**Kutipan Terpilih:**
Keshalihan sosial, yang menyempurnakan keshalihan pribadi, intelektual, spiritual dan emosional, merupakan kunci kesuksesan pemimpin dan pejabat Negara di dunia dan akherat. Sebaliknya, kerapuhan dan kelemahan pada beberapa keshalihan di atas menjadi pemicu kehancuran dan kebinasaan. Di sini dan di sana.


Saudaraku,
Di mana pun. Kapan pun. Dalam keadaan yang bagaimana pun. Kita mendambakan pemimpin dan pejabat Negara seperti Umar bin Khattab dan Abu Musa r.a. Karena keshalihan seorang pemimpin, akan menebarkan kebaikan, maslahat dan keberkahan untuk rakyatnya.

Baldatun thayyibatun wa Rabbun ghafur, mustahil terwujud di alam realita kehidupan anak bangsa, jika pemimpin dan pejabat yang didamba hampa dari makna. Yang akan menghadirkan kesal dan kecewa. Kebahagiaan dan kedamaian hati, menjadi sirna luput dari fakta.

**Tugas Wajib:**
**A.** Menurut teks tentang keshalihan pemimpin, apa yang menjadi kunci kesuksesan pemimpin dan pejabat Negara di dunia dan akherat?
**B.** Salin tanpa perubahan bagian teks tentang keshalihan pemimpin yang dimulai pada kata-kata "Keshalihan sosial, yang" dan berakhir setelah kata-kata "dan di sana.".

**Materi yang Ditampilkan:**
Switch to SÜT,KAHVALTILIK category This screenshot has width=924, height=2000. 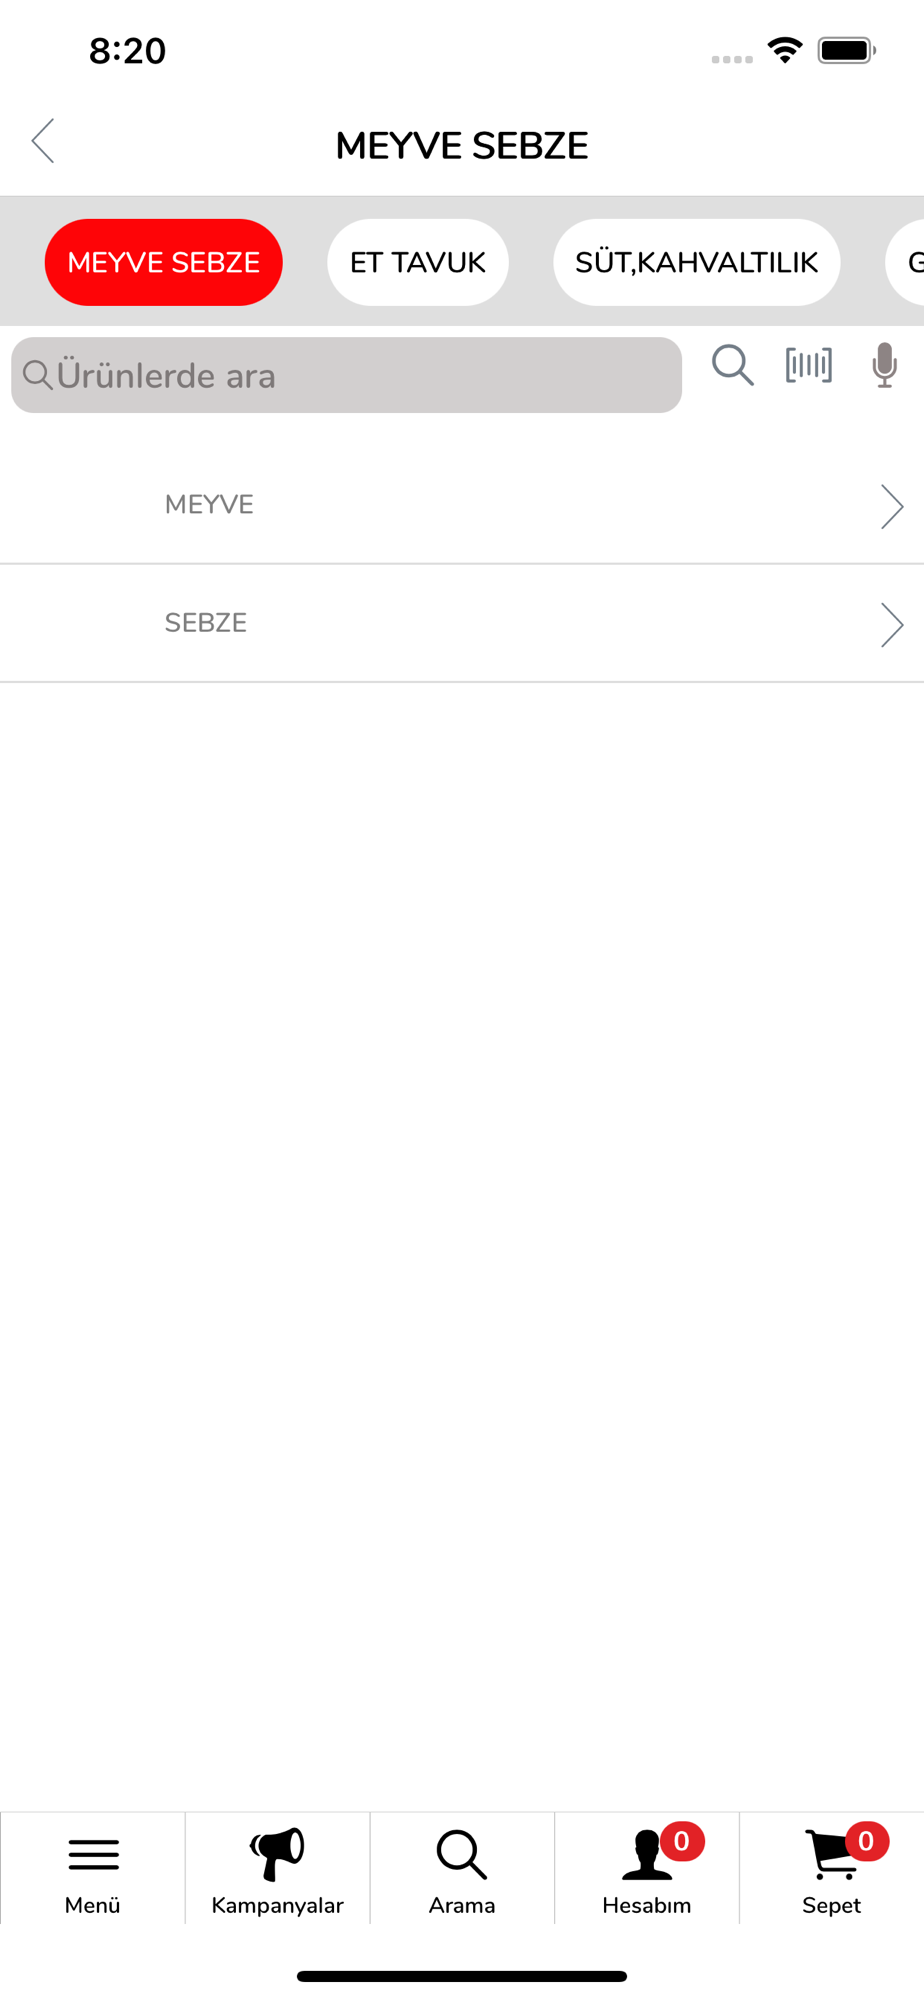(697, 262)
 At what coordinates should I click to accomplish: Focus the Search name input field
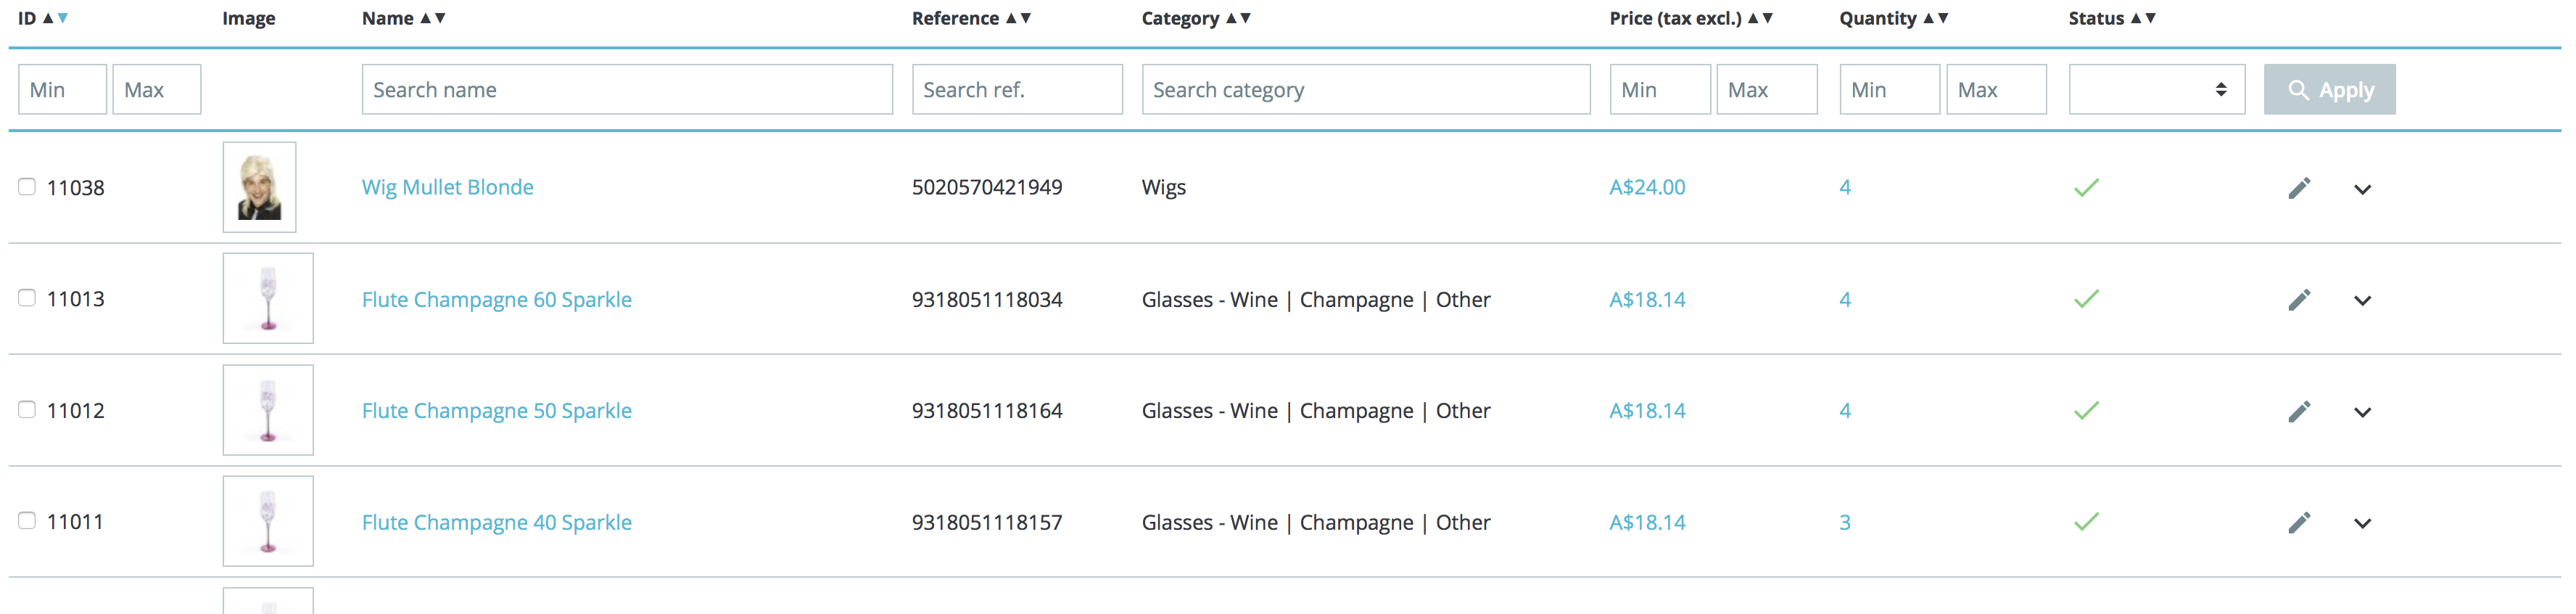[627, 90]
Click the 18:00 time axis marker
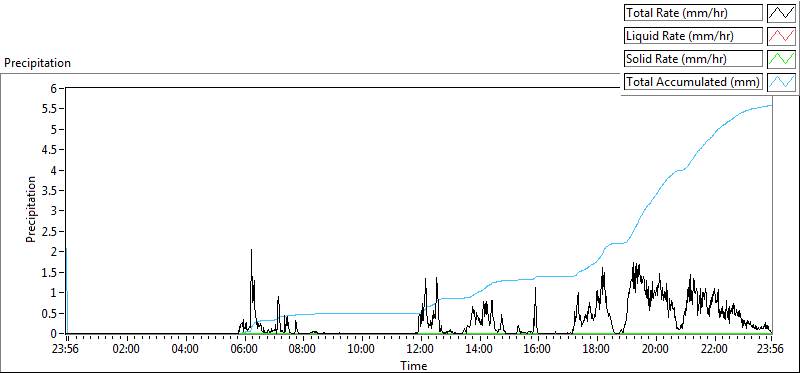The height and width of the screenshot is (373, 800). point(595,350)
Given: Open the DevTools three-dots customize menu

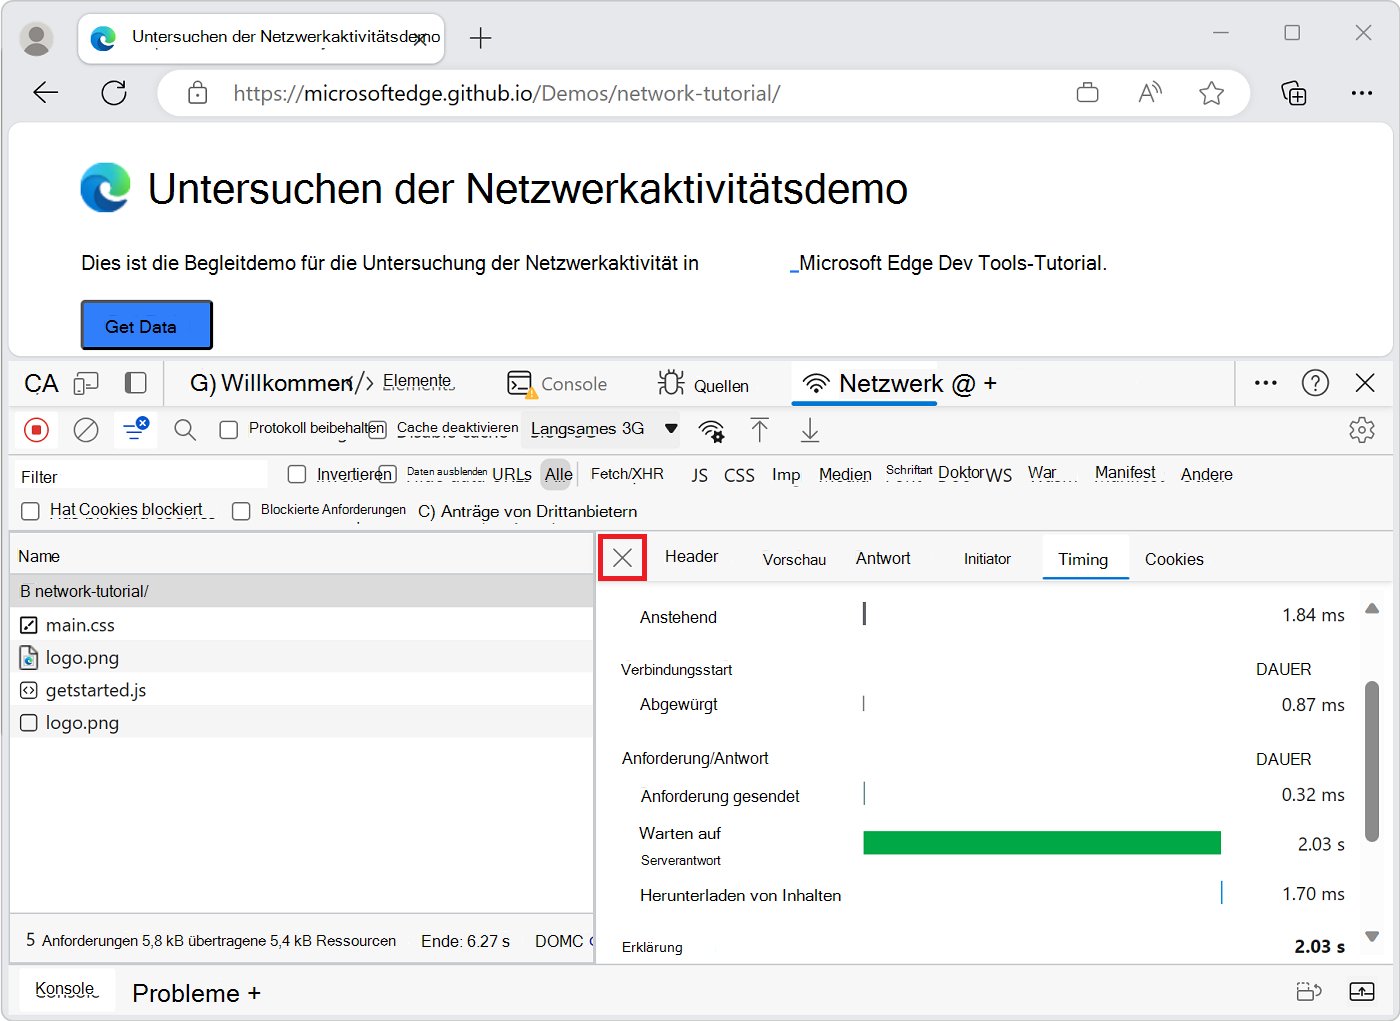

**Jawaban:**
**A.** Keshalihan sosial, yang menyempurnakan keshalihan pribadi, intelektual, spiritual dan emosional.

**B.**
Keshalihan sosial, yang menyempurnakan keshalihan pribadi, intelektual, spiritual dan emosional, merupakan kunci kesuksesan pemimpin dan pejabat Negara di dunia dan akherat. Sebaliknya, kerapuhan dan kelemahan pada beberapa keshalihan di atas menjadi pemicu kehancuran dan kebinasaan. Di sini dan di sana.